Why SOA in industrial/ manufacturing space?
This is a question I have heard a lot, I have also heard SOA been thrown about in Industrial market limited real understanding of the potential value.
So this week to add to the discussion I have included an extraction from “When last did you revisit your MOM?” By Gerhard Greeff – Divisional Manager at Bytes Systems Integration
“You may think that the SOA concept applied to manufacturing is outrageous and that it will never work. After-all, you have talked to the Enterprise Architects and they just don’t get the complexities of the manufacturing environment. But before you skip this section, do yourself a favour and read what SOA actually does according to Gartner and MESA and then think how you can apply that to manufacturing and MOM specifically.
A number of companies (including manufacturing companies) have implemented Enterprise Service Bus’s (ESB’s) specifically to ease integration. These ESB architectures have not however made their way down into manufacturing itself, and with good reason. The enterprise layer (level 4) and the manufacturing layer (level 3) are not the same, don’t work the same and have completely different priorities, data types and business processes. Only a fraction of manufacturing process data make its way up to the enterprise level and then typically only in aggregated form. A lot of manufacturing process data however is shared within levels 1 to 3.
MESA for instance states, “For MOM, a separate manufacturing services bus (MSB) is required due to a high number of transactions, a high parametric data load and near real-time requirements for operations applications. The MSB may be scaled down to a plant or an area of a plant or across multiple production facilities depending on the transaction/data load and response requirements of the operations workflows being supported by the plant applications.””

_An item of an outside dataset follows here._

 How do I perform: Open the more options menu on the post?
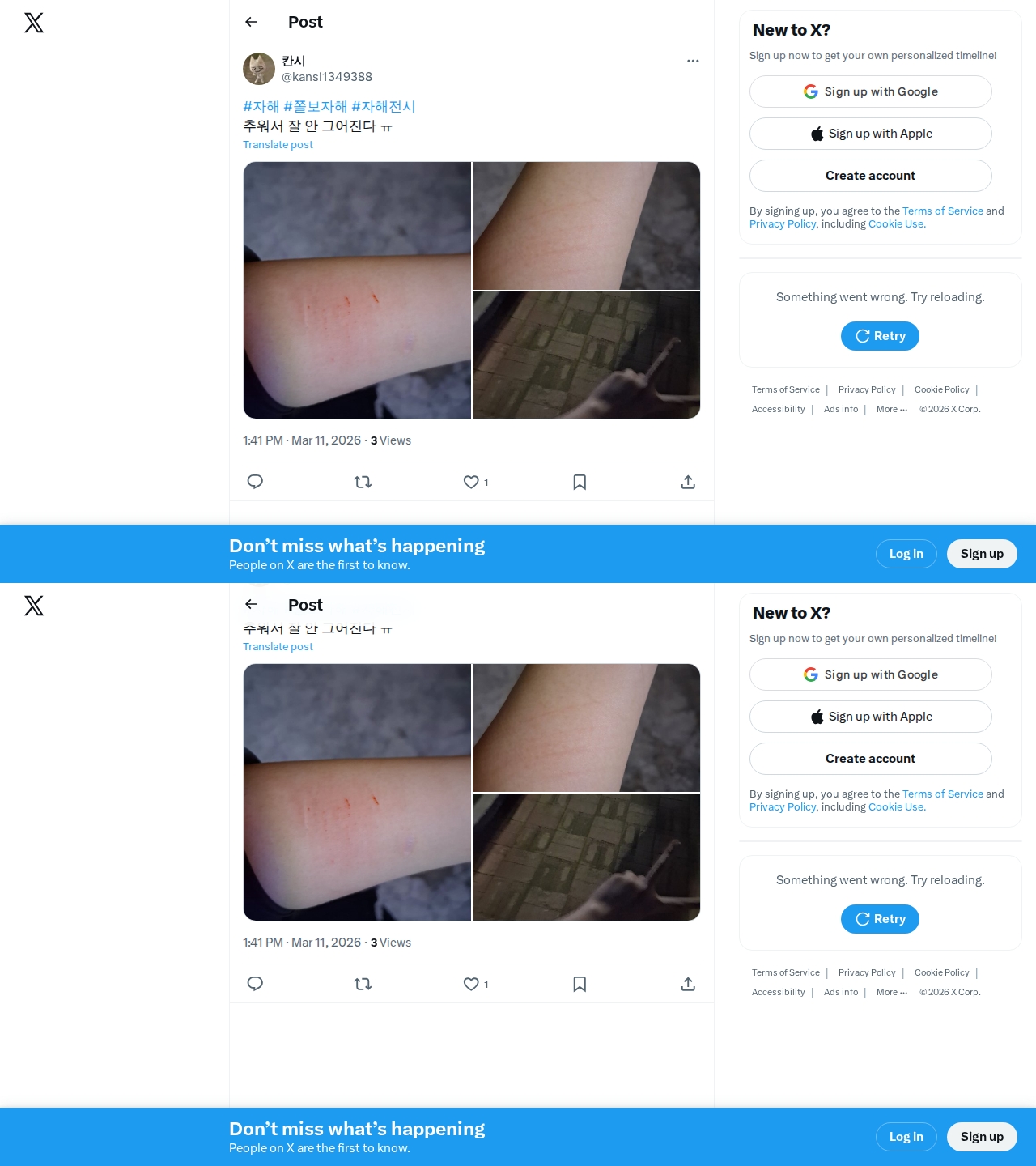point(693,61)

These comments I agree with, and the more you look and investigate what the leading thought leaders in industrial companies they are trying to solve this massive challenge of inter-operability at level 1 to 3 and horizontally across these levels. But unlike level 4 there will not be domination of one system, or a few, there are just too many specialities. The challenge is also the criticality to life, and operations, that these different systems cannot evolve at the same pace. As explained above SOA provides a infra-structure that allows this alignment, but at an evolutionary approach. But the critical item is that services need to abide by the service structure, so they align, so others implementing that contract/ service can consume or contribute to that inter-operability. The concept of a separate Service Bus for the industrial sector is correct, when you look at the determinism, and performance needed. But can a service bus perform as we come to trust in this market. I am pleased say Invensys has been working down this service bus for the industrial market and before the end of year will release a true service bus that performances as we expect or are use too. But this is only an initial step on this road, as we move into this “federation” vs replace mode and look at the real opportunity we have when we align the assets, people, systems and applications especially horizontally at level 2, and 3.
“SOA architecture allows for the creation of composite business applications from independent, self-describing and interchangeable code modules called “services.” These services are available for use on a services bus and can be arranged into a business process or a composite application using process choreography. When SOA is employed as an integration strategy, it brings about a catalogue of self-describing, atomic business services that are used together to create a business process (including manufacturing operations process).